TEXTE DE LA PAGE:
++++++++++

Une poursuite à cheval, ventre à terre. Le poursuivant, alors qu’il va appréhender le fuyard, glisse accidentellement et s’écrase au fond d’un ravin. Le bandit Joe Maybe (Audie Murphy) récupère alors la monture et les affaires du pauvre bougre décédé qui n’était autre que le Marshall Jim Noonan, connu pour son étoile à laquelle il manque une pointe (d’où le titre français). En arrivant à Webb City, le juge Kyle (Walter Matthau), qui a appris par télégraphe l’attaque d'une banque commise par un certain Maybe dans une ville voisine, lui demande son identité. Alors que le cambrioleur est sur le point de s’enfuir, croyant être reconnu, le juge aperçoit l’étoile brisée dans la sacoche de l'étranger et le prend alors pour le célèbre homme de loi. Une aubaine pour Maybe qui se prend au jeu et se fait alors passer pour Noonan, d’autant que cela ne le dérange pas de rester sur place ; en effet, il a dans l’idée de s’en prendre dès que possible à l’établissement bancaire du lieu. Mais il n’est pas le seul sur le coup puisque Tessa (Gia Scala) arrive en reconnaissance pour la bande de son amant, l’inquiétant Sam Teeler (Henry Silva). Afin que son identité reste secrète puisque Tessa le connait très bien (elle fût son ancienne maîtresse), Maybe la fait immédiatement passer pour son épouse. Un orphelin recueilli par le juge, à la demande de ce dernier qui pense qu’un enfant a besoin de parents, s’installe chez le couple. Tessa et Joe se prennent immédiatement d’affection pour le jeune Jimmy (Eddie Little), plus mature que tous les adultes qui l’entourent. Sacré dilemme pour notre sympathique bandit : se ranger ou poursuivre cette mascarade pour cambrioler la banque ?

++++++++++

LIGNES:
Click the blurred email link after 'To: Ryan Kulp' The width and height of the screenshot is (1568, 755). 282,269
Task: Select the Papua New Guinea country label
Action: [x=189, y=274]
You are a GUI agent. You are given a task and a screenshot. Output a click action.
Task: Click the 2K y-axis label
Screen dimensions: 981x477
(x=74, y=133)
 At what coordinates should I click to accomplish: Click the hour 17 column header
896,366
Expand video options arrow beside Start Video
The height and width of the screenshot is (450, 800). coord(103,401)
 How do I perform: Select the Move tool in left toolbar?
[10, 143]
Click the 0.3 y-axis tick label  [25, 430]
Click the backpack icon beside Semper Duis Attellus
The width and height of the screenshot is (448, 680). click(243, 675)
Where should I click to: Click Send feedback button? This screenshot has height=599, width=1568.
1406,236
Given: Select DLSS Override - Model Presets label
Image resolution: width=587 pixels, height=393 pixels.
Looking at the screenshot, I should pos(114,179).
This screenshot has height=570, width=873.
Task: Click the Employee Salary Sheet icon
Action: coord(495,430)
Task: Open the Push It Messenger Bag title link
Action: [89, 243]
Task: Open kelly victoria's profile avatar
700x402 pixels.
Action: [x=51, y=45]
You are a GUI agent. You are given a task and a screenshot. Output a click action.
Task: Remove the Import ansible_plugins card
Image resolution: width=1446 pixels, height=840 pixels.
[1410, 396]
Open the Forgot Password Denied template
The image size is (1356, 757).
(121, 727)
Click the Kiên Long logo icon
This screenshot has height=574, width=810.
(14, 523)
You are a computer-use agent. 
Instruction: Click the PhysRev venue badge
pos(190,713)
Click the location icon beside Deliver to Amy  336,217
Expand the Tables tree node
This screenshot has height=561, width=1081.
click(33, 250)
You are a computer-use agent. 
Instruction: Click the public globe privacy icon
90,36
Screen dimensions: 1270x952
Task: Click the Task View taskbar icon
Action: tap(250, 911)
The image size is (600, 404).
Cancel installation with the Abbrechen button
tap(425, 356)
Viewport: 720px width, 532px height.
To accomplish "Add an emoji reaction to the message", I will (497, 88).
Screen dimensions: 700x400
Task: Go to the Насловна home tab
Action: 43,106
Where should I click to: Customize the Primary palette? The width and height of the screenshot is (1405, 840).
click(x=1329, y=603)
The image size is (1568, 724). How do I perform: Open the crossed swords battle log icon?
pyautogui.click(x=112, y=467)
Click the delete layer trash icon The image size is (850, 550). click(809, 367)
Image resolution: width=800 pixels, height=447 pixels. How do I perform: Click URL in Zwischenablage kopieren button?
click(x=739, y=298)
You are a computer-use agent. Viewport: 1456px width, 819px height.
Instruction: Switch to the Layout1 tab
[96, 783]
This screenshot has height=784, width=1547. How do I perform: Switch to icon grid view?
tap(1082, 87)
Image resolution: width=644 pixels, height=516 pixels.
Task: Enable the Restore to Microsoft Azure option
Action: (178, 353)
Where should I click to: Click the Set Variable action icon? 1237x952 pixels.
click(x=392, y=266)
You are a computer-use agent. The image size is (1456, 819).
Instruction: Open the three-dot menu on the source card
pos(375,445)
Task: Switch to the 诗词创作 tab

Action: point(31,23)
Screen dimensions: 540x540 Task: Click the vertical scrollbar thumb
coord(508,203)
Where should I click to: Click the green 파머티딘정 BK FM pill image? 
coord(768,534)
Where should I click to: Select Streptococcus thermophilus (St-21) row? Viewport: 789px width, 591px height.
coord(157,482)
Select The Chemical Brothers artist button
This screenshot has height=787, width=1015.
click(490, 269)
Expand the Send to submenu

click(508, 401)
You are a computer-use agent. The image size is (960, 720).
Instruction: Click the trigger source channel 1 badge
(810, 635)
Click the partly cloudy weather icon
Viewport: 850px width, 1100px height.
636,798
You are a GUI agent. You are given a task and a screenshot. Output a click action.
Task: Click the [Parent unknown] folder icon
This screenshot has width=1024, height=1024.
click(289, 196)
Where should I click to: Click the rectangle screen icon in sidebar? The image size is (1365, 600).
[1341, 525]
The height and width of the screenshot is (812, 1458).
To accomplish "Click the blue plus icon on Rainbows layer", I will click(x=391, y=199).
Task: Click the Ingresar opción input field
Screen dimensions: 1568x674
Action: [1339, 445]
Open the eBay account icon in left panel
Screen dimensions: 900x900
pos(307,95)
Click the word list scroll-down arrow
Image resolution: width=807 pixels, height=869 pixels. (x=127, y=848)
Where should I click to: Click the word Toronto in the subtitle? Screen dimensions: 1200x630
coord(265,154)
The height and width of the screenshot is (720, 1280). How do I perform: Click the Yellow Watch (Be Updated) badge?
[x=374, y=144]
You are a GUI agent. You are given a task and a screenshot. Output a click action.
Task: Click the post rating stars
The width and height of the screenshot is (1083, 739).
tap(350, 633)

++++++++++

CONSIGNE:
Quels acteurs le texte de la page nomme-t-il, et quel personnage chacun d'eux joue-t-il ?

RÉPONSE:
- Audie Murphy : Joe Maybe
- Walter Matthau : le juge Kyle
- Gia Scala : Tessa
- Henry Silva : Sam Teeler
- Eddie Little : Jimmy